> [課題の目的]
ページの「とにかく五ェ門の再登場シーン」で始まる段落を、主な内容を残して箇条書きに直してください。

> [ページ]
——
次元について「あんな男ひとりになにができるんですか!」とか言ってたモブ警察官はとりあえずPART5の第23話見てから出直してきてください。

001:シャーロック・ホームズ登場

唐突に始まるホームズ対アルベールのイケボバトルレペゼングレートブリテン。第1話なのにルパン一味をなかなか出さないのが挑戦的~!大塚次元はたぶん全部足しても10秒くらいしか喋ってないよ!とはいえこれには「新しい声にじわじわと慣れてほしい」的な配慮もあると思います。
とにかく五ェ門の再登場シーンが最高にかっこよかった。何あの作画。全員気になったであろうゾイドっぽいCGの車は私もばりばり気になりましたが、たぶんそのうち慣れます。
今だかつて、シャーロック・ホームズの名前を背負ったキャラでこんなに社会性のある人がいただろうか。絶対コカインやってなさそう。バイオリンは弾けそう。
EDが、PART4か5っぽい不二子の顔も演出も曲もめちゃめちゃかわいくてとても好きです。

002:探偵と悪党

次元が不満げに「け!」って言ってるとものすごく次元みがあふれて超安心しますね!何この感情?
前シーズンあれだけファム・ファタールだった(※単発話を除く)不二子が一味に違和感ゼロで馴染んでる上にキャラデザもあいまってこう…夏休みに実家で親戚のおじさんやいとことだらだらしてる女子大生みたいでよいですね…そんなとこ(谷間)にポスター突っ込んだらべこべこになっちゃうんじゃないかな…。
五ェ門抜刀シーンの作画が相変わらず神がかっている。毎話抜刀してほしい。

003:大陸横断鉄道(嘘)の冒険

なんていいタイトルなんでしょう。(偽)とか(?)とかじゃなくて(嘘)。
銭形に見つかったときに次元と一緒に「フラ~イパンなら向こ~う」という謎の発言で誤魔化す五ェ門の変顔と変声、夢に見そう。
いや、ていうか、あの、シリーズ開始前に公開された「相棒と呼べる仲間がいますか?俺にはいるぜ!」トレイラーにおけるものすごくいい声の次元の台詞「相棒、出番だぜ」がこの話からのサンプリングだったんですが、この「相棒」がルパンじゃなくてマグナムだなんて誰が思いました…?嘘だろ…?こちとらあれでエモーション直撃されて泣いてたんだぞ!!!(参考記事
線路に縛られたクラシックメイド不二子が超えっちでたじろぐ。何かの扉が開きそう(性癖的な意味で)。ルパンにまだ生きてたか~と聞かれたときの「もうすぐ死ぬわよ!!(爆切れ)」がソーキュート。
——
> [生データ]

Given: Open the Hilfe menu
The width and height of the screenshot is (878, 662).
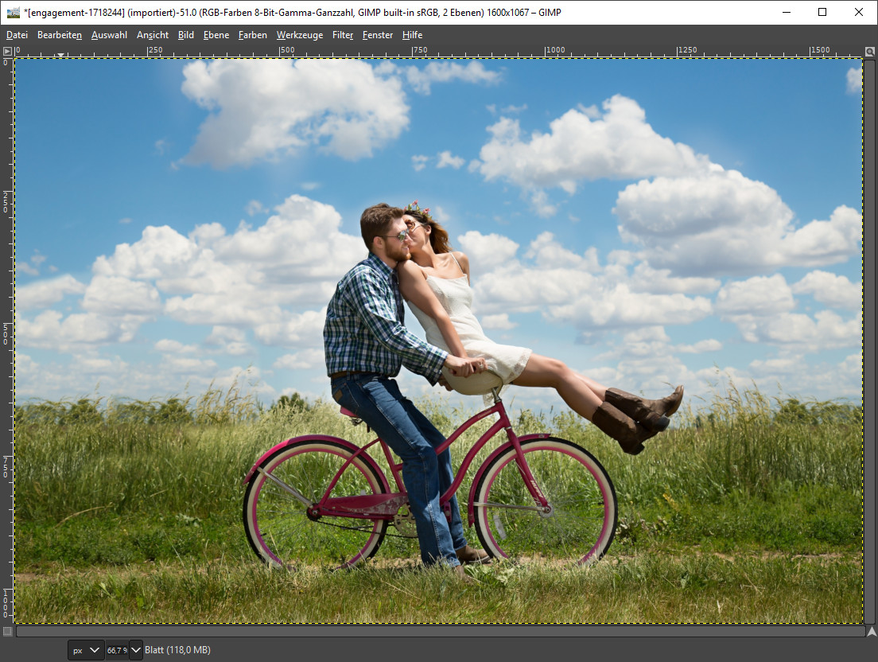Looking at the screenshot, I should 412,35.
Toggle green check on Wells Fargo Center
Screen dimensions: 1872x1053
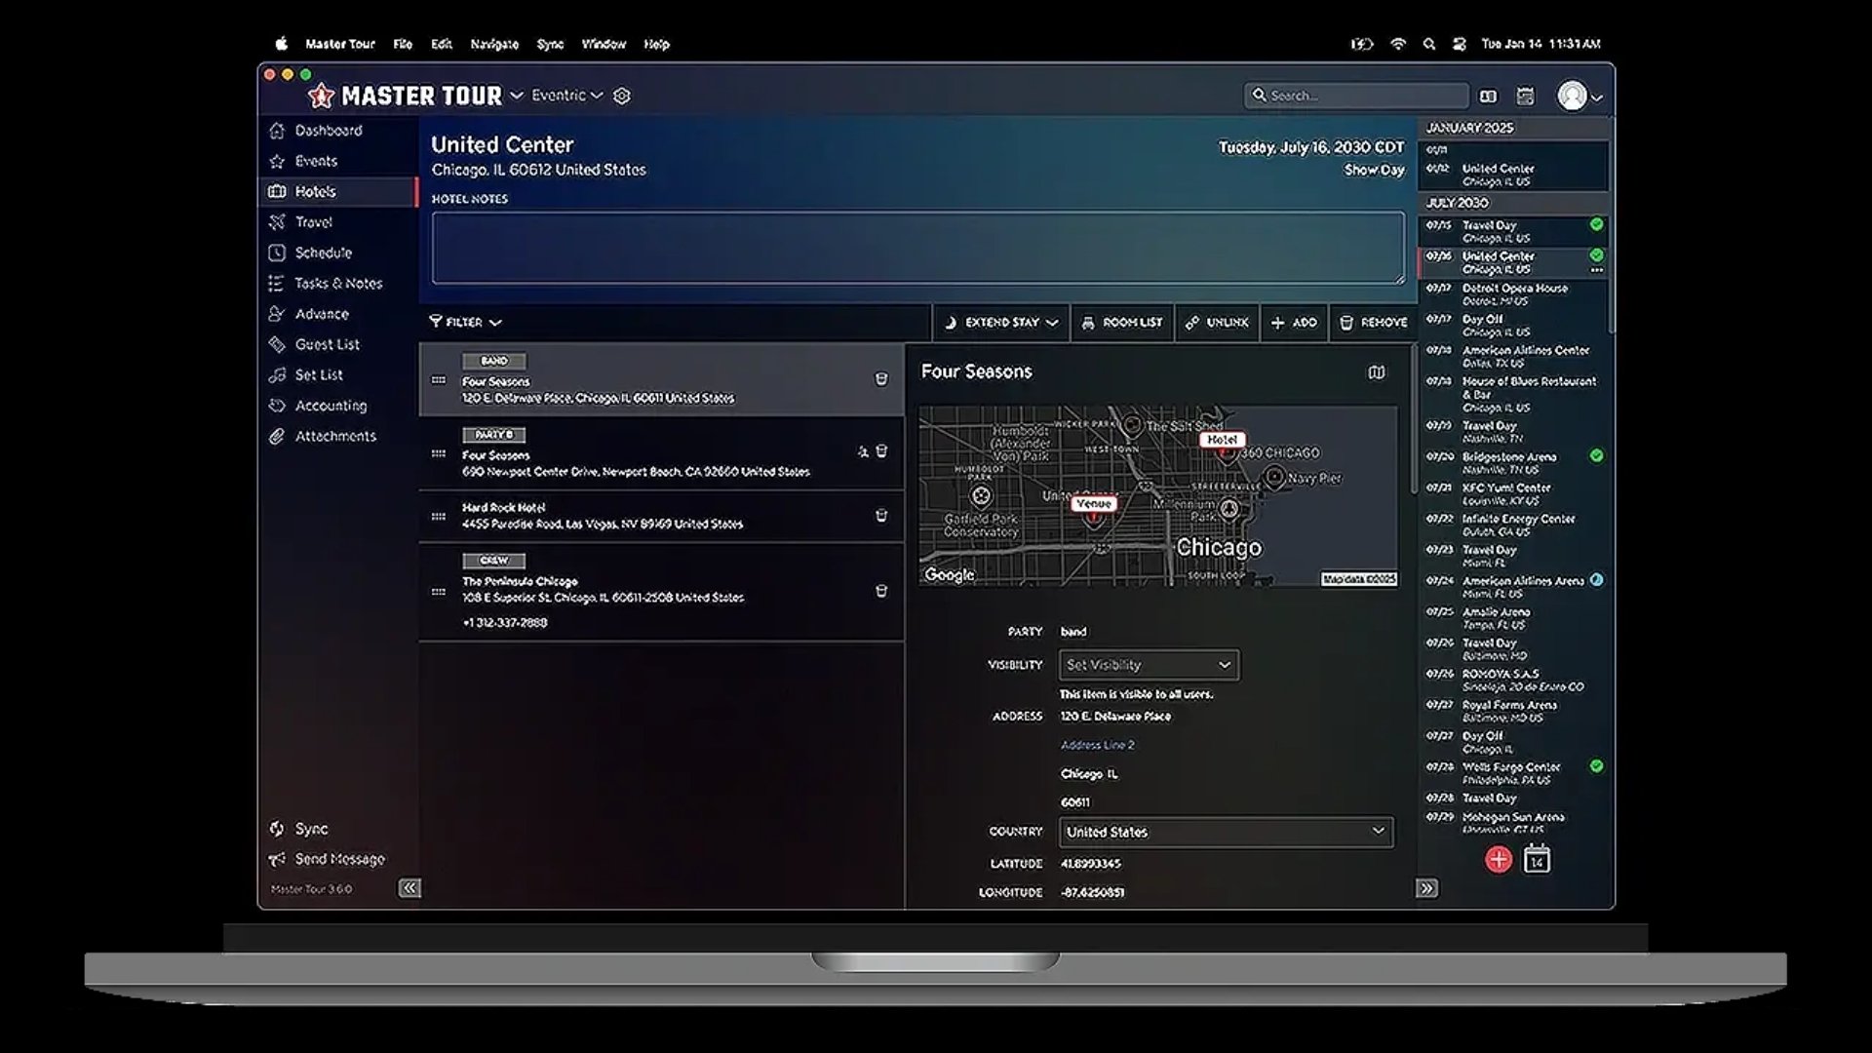click(x=1596, y=766)
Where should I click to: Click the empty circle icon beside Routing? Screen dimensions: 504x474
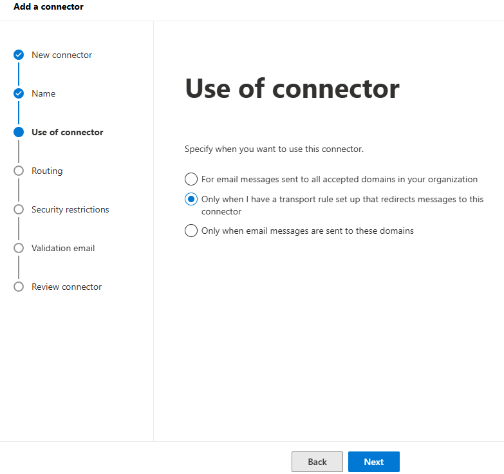[x=19, y=171]
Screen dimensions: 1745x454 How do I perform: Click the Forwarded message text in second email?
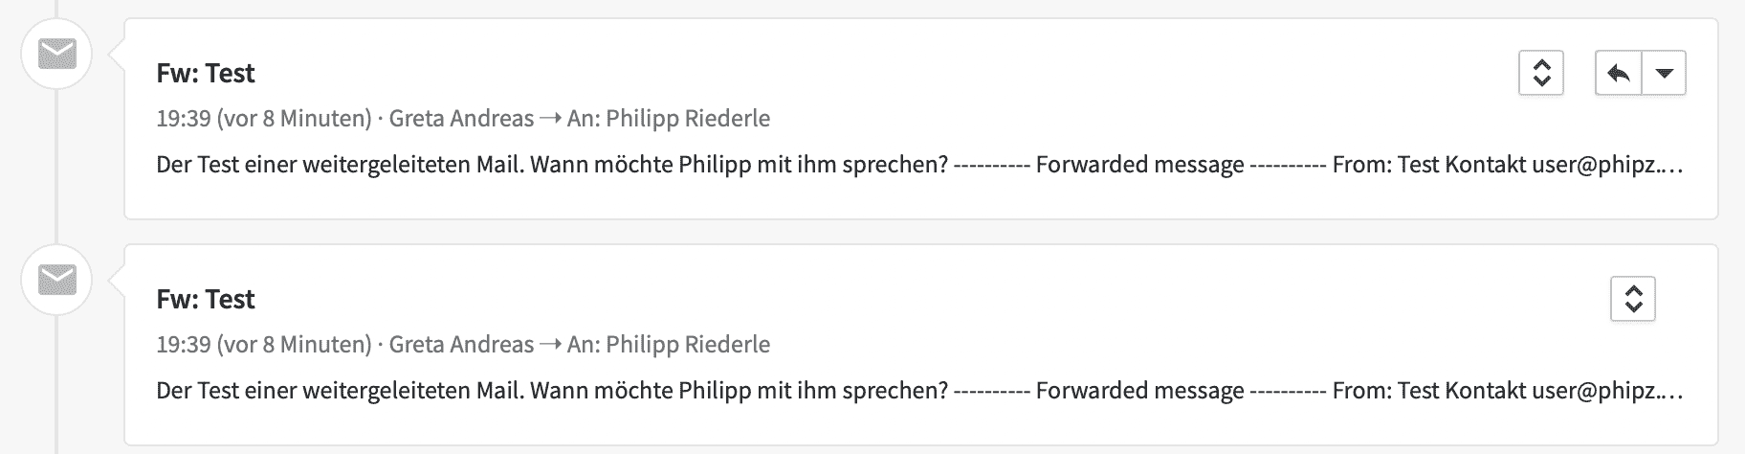coord(1139,391)
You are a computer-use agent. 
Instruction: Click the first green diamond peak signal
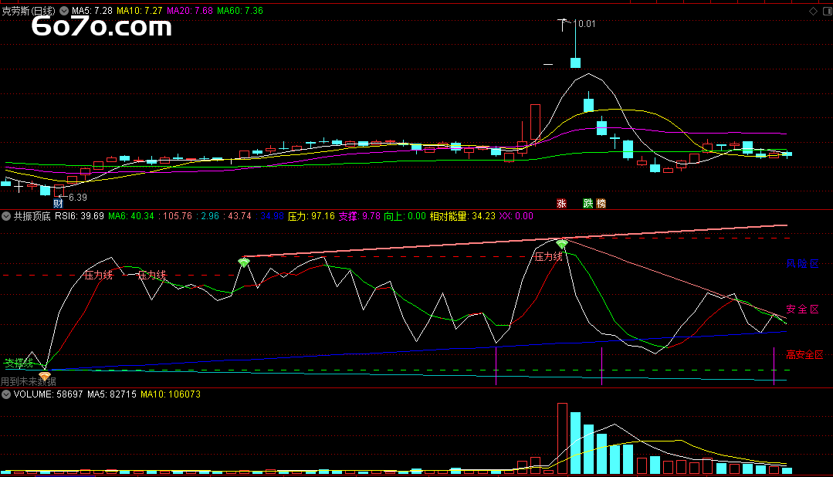click(x=244, y=262)
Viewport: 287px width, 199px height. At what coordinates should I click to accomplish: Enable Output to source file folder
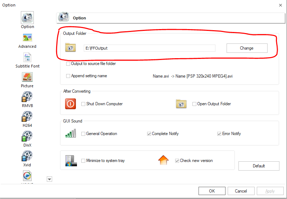(x=68, y=64)
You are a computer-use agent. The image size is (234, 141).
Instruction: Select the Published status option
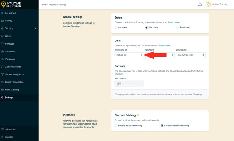177,27
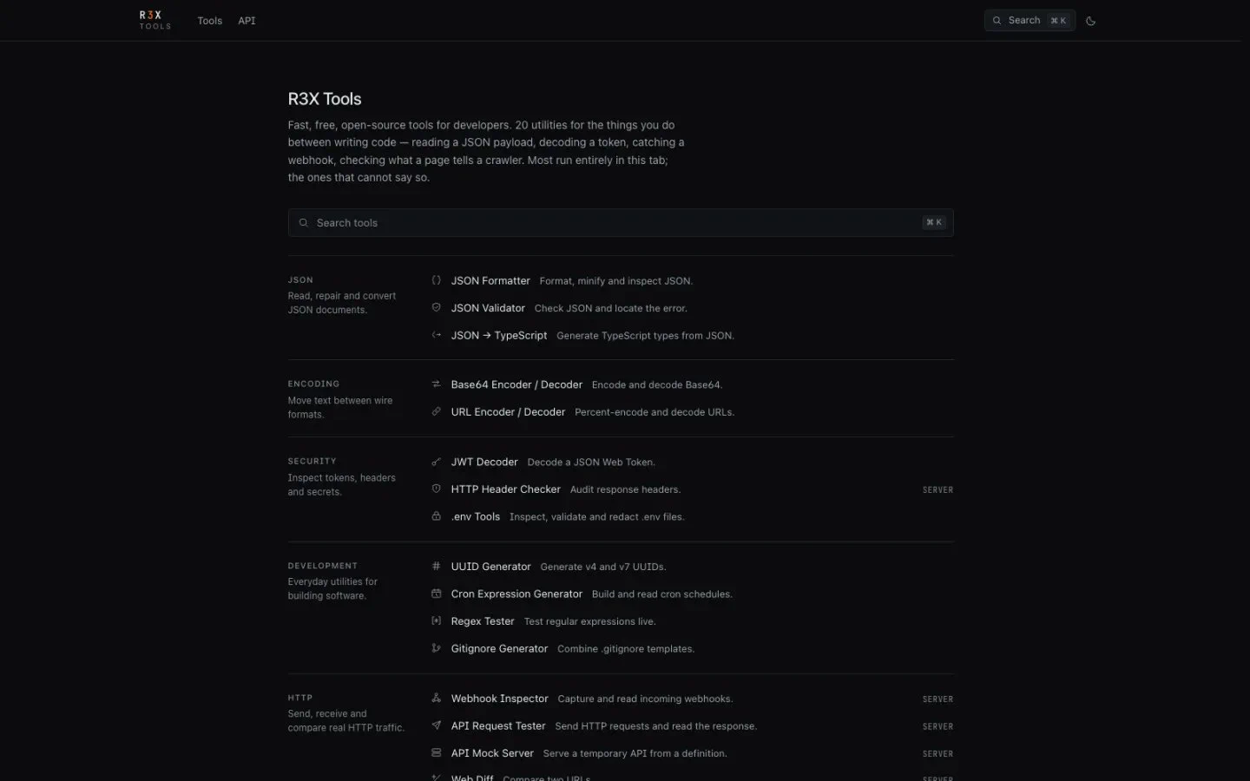The image size is (1250, 781).
Task: Click the API Request Tester send icon
Action: (x=436, y=725)

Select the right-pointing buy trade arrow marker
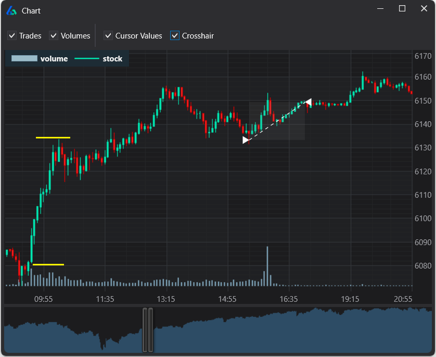pos(246,139)
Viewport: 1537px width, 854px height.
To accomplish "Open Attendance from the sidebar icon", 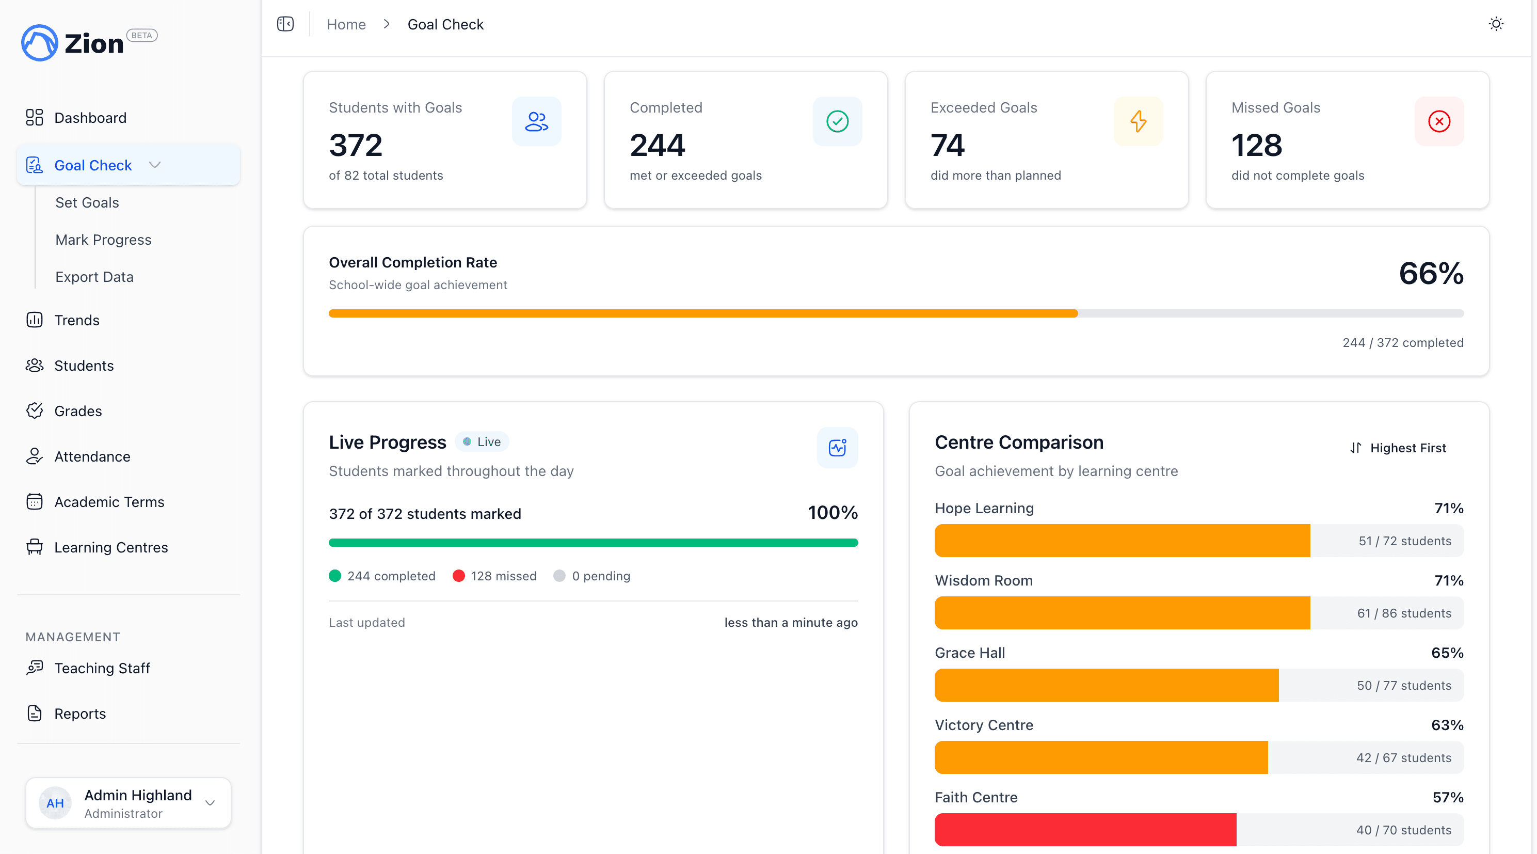I will point(35,456).
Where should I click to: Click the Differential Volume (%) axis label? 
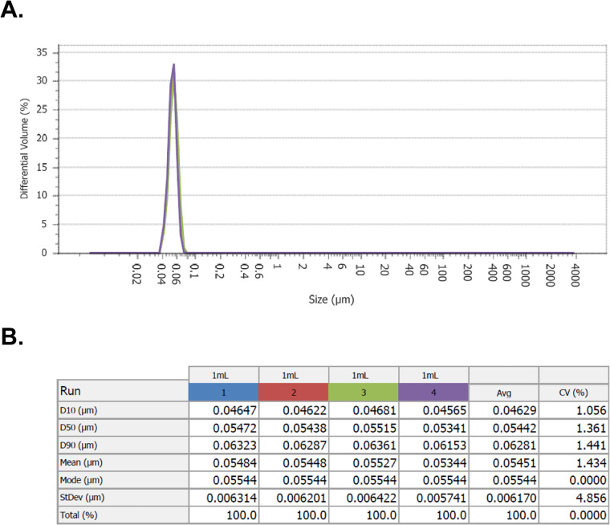[x=25, y=149]
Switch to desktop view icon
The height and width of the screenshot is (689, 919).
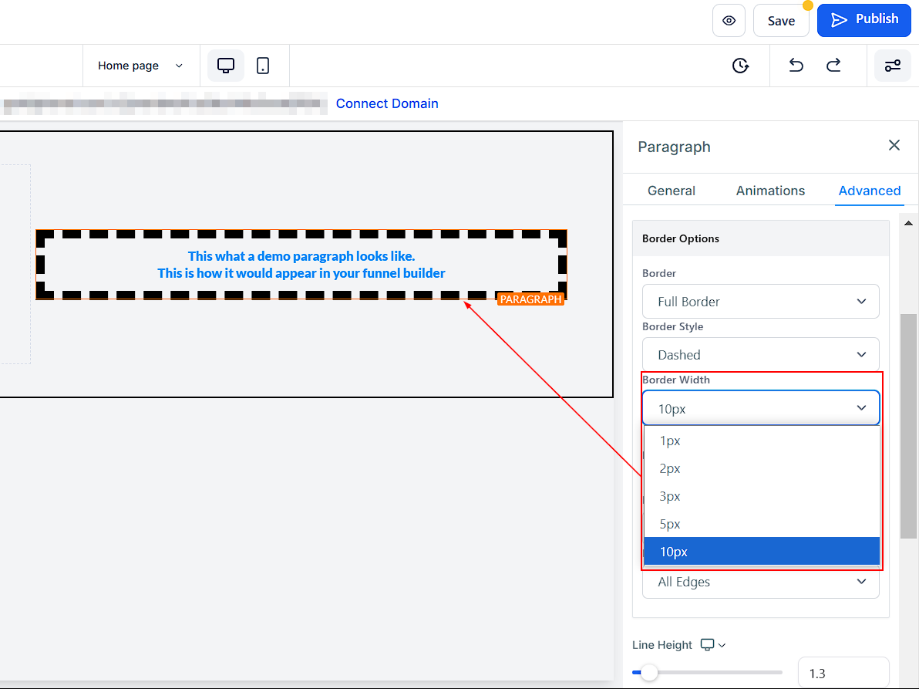tap(226, 66)
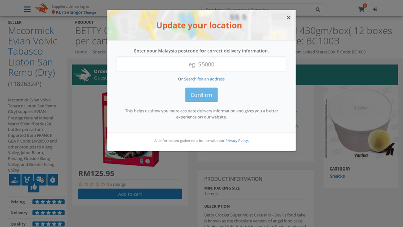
——
> [解答]
- 五ェ門の再登場シーンが最高にかっこよく、作画も見事だった。
- 誰もが気になったであろうゾイドのようなCGの車は筆者もかなり気になったが、たぶんそのうち慣れる。